--- Dataset content ---

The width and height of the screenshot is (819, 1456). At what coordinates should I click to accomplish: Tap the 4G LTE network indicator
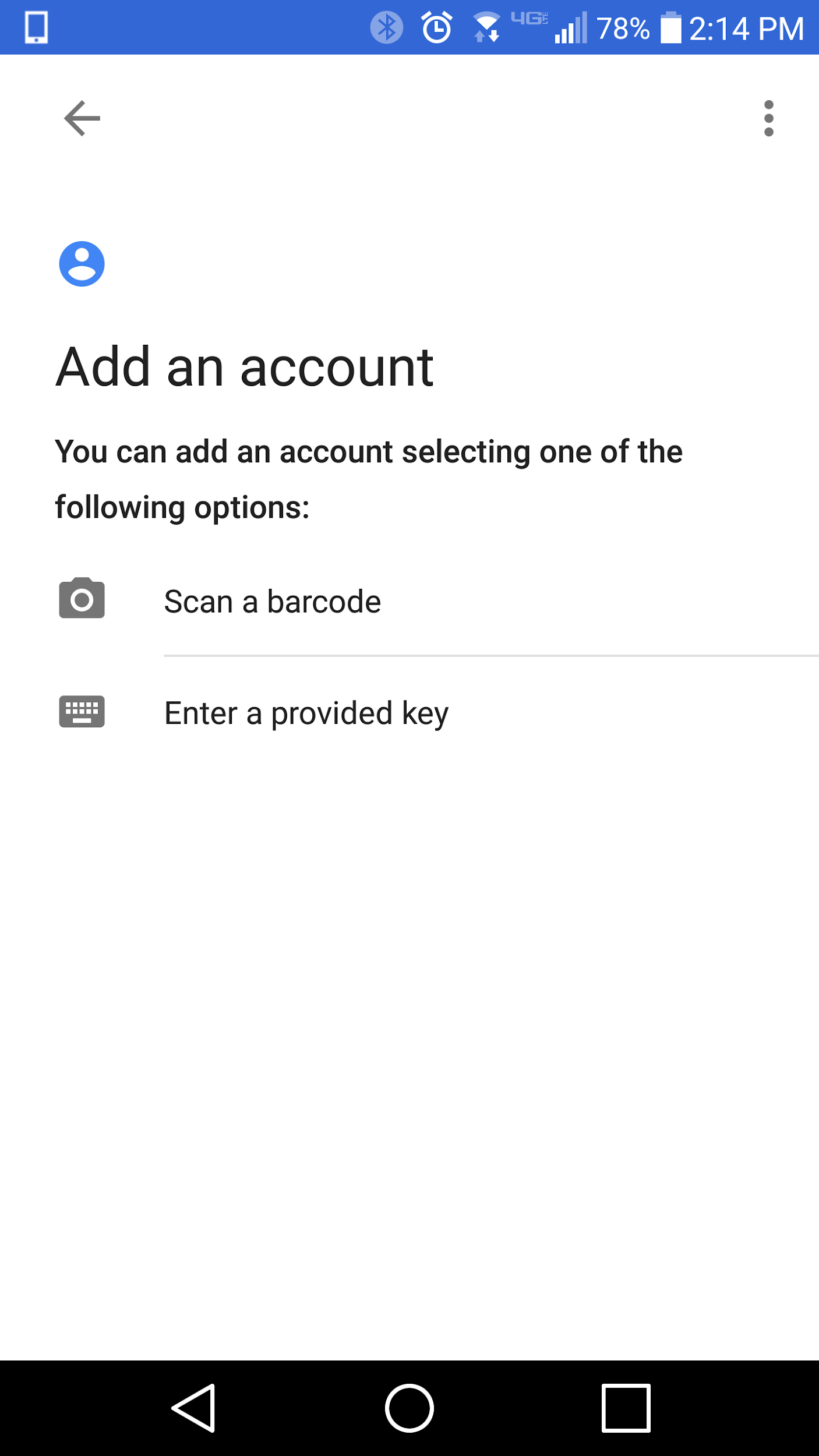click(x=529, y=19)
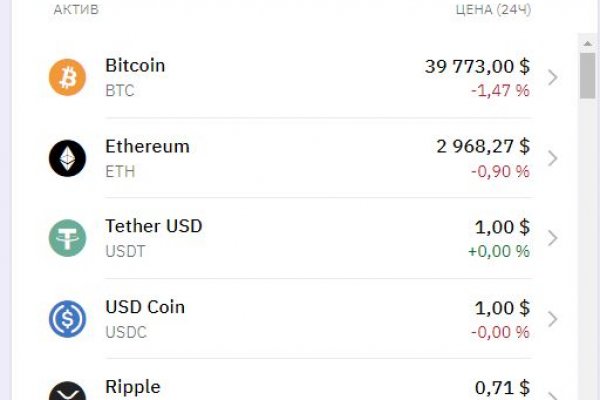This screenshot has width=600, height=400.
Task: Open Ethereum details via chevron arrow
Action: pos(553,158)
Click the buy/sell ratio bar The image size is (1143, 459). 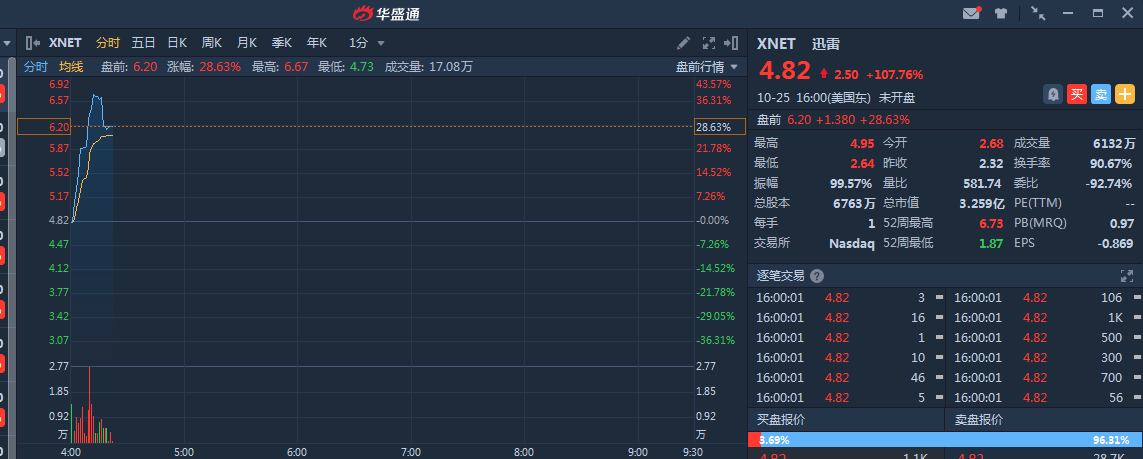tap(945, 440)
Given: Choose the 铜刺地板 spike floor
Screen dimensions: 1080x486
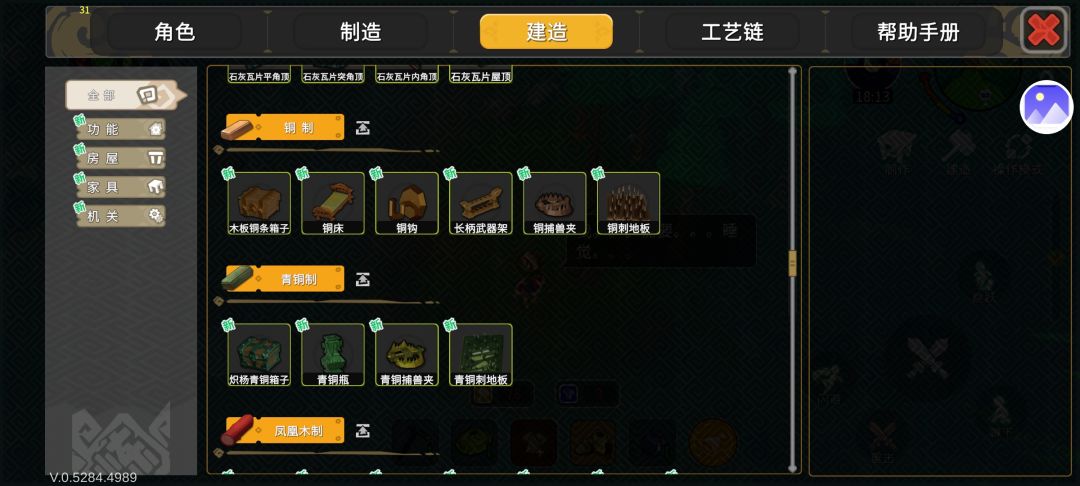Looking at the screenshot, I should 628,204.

---

▸ Exercise prompt:
Beginning with the line that contains "Given: Choose the 铜刺地板 spike floor" and ending with the last line of the data, restate each line word for word. Exclude the pictures.

▸ Task solution:
Given: Choose the 铜刺地板 spike floor
Screen dimensions: 1080x486
Looking at the screenshot, I should 628,204.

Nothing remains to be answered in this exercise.